I’d practiced the speech for weeks. I made reservations at the resort for our weekend vacation. I bought the ring in March. March. I never guessed in a million years that she’d give it back to me. I touch my pants pocket from the outside and feel the ring there against my leg.
I stare at her beautiful sleeping head and try to extract her reasoning. She wouldn’t answer my questions last night. Don’t you want to get married? Don’t you love me? Is it the ring? Did I do something wrong? Why aren’t you talking to me?
As I look out the window, I get a feeling of dread in my chest. Like someone is poking me in the throat. Maybe she doesn’t love you, John. Maybe she’s using you for your car. That’s my mother. She’s said that all along. And other stuff. But as I look out the window, all I can think is how wrong my mother is about this. Jenny has always loved me. We’re soul mates. It was love at first sight. I know it.
So why’d she say no?
She didn’t even say maybe or let me think about it. She just said no.

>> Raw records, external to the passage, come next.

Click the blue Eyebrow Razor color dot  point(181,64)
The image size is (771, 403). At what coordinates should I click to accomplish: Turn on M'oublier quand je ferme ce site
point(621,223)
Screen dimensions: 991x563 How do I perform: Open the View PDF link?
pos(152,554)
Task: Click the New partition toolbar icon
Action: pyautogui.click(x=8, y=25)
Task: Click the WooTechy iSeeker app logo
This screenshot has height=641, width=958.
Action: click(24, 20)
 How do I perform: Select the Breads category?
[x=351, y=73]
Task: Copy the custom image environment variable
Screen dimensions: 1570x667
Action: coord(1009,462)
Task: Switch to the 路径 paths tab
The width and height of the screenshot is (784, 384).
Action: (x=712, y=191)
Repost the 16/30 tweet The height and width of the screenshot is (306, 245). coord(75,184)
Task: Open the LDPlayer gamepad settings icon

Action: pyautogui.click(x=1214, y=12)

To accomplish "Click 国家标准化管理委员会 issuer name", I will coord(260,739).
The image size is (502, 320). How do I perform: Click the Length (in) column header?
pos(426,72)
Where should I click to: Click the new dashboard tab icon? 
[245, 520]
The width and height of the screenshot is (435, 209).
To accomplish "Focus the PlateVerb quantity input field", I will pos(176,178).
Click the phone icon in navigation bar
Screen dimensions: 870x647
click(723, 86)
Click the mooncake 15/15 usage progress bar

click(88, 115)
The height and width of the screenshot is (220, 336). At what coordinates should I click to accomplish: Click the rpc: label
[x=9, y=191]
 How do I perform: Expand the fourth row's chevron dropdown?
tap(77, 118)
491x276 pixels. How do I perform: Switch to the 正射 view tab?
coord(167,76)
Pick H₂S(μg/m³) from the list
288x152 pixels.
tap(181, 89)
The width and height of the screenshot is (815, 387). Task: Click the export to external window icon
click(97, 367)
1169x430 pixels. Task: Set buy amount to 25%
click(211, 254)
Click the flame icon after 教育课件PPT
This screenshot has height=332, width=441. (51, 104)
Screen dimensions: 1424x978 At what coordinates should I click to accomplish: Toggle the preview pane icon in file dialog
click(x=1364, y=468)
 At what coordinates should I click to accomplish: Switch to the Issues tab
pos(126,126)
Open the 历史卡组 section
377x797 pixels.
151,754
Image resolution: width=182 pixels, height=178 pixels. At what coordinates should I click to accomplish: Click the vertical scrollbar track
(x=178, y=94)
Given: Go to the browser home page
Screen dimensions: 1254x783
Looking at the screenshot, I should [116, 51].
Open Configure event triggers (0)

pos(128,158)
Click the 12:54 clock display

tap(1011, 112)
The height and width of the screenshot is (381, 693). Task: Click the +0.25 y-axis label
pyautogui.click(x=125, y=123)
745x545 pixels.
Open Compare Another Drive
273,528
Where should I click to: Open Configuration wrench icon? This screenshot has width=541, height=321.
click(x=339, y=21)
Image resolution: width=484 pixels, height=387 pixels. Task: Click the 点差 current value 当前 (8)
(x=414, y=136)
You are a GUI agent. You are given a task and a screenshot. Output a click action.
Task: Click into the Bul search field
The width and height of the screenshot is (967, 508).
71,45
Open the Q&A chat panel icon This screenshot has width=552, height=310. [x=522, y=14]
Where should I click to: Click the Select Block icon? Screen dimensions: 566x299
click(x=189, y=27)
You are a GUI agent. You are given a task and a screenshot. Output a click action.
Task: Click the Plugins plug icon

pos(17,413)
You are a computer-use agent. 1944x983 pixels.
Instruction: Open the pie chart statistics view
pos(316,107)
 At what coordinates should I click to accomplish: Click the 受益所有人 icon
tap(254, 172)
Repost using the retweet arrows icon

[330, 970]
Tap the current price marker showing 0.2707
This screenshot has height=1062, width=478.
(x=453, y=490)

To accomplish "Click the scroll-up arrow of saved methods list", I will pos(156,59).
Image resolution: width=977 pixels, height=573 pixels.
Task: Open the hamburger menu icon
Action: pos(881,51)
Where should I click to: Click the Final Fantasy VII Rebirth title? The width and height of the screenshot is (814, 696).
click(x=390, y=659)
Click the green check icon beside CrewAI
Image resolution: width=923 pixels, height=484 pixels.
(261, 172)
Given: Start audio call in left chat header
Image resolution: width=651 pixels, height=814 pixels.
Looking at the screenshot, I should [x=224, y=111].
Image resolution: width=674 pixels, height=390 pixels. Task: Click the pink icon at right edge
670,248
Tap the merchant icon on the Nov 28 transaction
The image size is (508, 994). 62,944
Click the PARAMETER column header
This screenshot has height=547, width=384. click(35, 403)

I pretend to cough, and jostle my elbow so she wakes up. This only makes her turn over a little. I do it again and then stroke her head and tell her that we’re landing soon. I give her a minute to stretch and do some neck rolls, but that’s all.
“Can we talk about this?” I ask.
“Here?”
“I can’t drop you off and then drive to my parents’ house without knowing why,” I say. “It’s not fair that you won’t tell me.”
When she looks at me, she looks heartbroken. “I can’t. It’s too hard to talk about,” she says, and tears roll down her face.
“Why are you doing this to us?” I ask. “Why can’t you just say yes?” I reach into my pocket and retrieve the ring. “Just say yes.” I’m sobbing. This would be a first for her—seeing me sobbing—and it seems to flick a switch.
She stares at me seriously. “My mom told me that a Jewish boy marrying a non-Jew is like a mini death for his family. I can’t do that to your family.”
“What? That’s completely insane. Anyway, who cares? It’s not like either of us goes to church, right? Is that all this is about?” I shake my head and feel relief. It’s so good to know that it’s not me or the ring or anything else. It’s just something stupid her mom said.
“That’s not what your mom said to me the last time we were at your house for dinner,” she says. “In fact, your mom seems to agree a hundred percent with my mom. I think that’s where my mom got the idea.”
I say, “What?” but it’s rhetorical and she knows this. She hugs me, and though I have a small feeling of wanting to scream at my mother when I get home tonight, I hug Jenny, and all I can think about is how much I love her and how out of control I feel after all the work I did to make this the most perfect engagement ever. I have no idea what to do. And then… I suddenly know what to do.
My chest tightens with nerves. “Look,” I say, holding the ring up. She has a pained look on her face. Then I stand and face all the people behind me. A planeful of strangers. I hold up the ring. “I am madly in love with Jennifer Ulrich, and I want her to marry me. She is the kindest, smartest, most beautiful woman I have ever met, and I want to live my whole life with her. All she has to do is say yes.”
I look down at Jenny, and she’s partly smiling and partly mortified.
“She’s all freaked out that I’m telling you this, but I want to make something clear. I don’t give a crap where she came from, and I don’t give a crap what my mother said to her. I want to marry her, and I’m not going to let anyone stop us.”
The people on the plane smile at me. Jenny stands up.
I face her and ask again. “Will you marry me?”
When she says yes and I slip the ring onto her finger, the plane erupts with yelling and applause, and it’s as if all of us are possessed by something we will never understand.